Eu me preparava pra dormir quando tive a impressão de que todas as luzes da casa dos meus pais haviam se acendido. Pelo vão da porta da sala transbordava um caudaloso feixe de luz. Demorei um pouco até me lembrar de que o sol nascia de frente pra nossa casa, mas não me demorei nada em subir as escadas e me apresentar ao sol. E eu fui literalmente alcançado por essa esperança matutina. Ali, debruçado no parapeito de uma janela, eu lembrei de muitas outras vezes em que um nascer do sol foi capaz de instaurar em mim um sentimento urgente de esperança.

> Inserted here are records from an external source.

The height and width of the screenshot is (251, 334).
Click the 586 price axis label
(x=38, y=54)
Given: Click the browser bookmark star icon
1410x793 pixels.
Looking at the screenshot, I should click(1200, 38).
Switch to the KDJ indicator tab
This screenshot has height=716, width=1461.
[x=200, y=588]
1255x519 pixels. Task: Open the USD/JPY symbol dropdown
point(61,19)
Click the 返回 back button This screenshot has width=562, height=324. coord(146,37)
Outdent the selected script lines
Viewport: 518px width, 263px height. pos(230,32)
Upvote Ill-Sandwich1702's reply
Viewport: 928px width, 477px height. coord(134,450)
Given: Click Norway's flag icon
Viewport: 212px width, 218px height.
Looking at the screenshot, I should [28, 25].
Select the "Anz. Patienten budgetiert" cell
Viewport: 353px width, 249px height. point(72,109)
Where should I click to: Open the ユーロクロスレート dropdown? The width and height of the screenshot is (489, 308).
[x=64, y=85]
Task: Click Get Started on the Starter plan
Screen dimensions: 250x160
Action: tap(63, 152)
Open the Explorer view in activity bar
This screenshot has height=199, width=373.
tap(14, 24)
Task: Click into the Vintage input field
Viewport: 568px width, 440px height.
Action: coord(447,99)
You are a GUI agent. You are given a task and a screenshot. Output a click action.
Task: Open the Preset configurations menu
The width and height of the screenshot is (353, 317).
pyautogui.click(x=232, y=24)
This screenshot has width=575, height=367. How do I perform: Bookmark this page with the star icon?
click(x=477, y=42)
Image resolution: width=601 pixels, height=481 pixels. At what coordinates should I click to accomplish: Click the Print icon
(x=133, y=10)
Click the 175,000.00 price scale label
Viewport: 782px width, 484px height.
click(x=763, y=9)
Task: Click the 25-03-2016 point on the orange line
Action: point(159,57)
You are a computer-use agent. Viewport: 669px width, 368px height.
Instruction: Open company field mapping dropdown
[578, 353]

Pensei também naquela manhã de um domingo de Páscoa, onde muitas pessoas acordavam com os olhos doídos de chorar e com as almas esfaceladas. Pensei naquelas mulheres que se arrastavam cabisbaixas e com o braços repletos de especiarias. Tento visualisar o túmulo aberto de Jesus, e o sol ganhando lentamente a superfície irregular da rocha entalhada, e os olhos daquelas mulheres ganhando os espaços vazios. Fiquei pensando que naquela manhã a esperança humana foi elevada ao ponto mais alto. E essa mesma manhã vem iluminando a minha vida ainda mais que o sol, e toda esperança que tenho é o eco desse grito contra a morte.
Sou todo feito de esperança.
Que mistérios haverá
Por trás de um raio de sol?
Tu não sabes, nem mesmo eu.
Mas chega-te à janela,
Fecha os olhos e verás.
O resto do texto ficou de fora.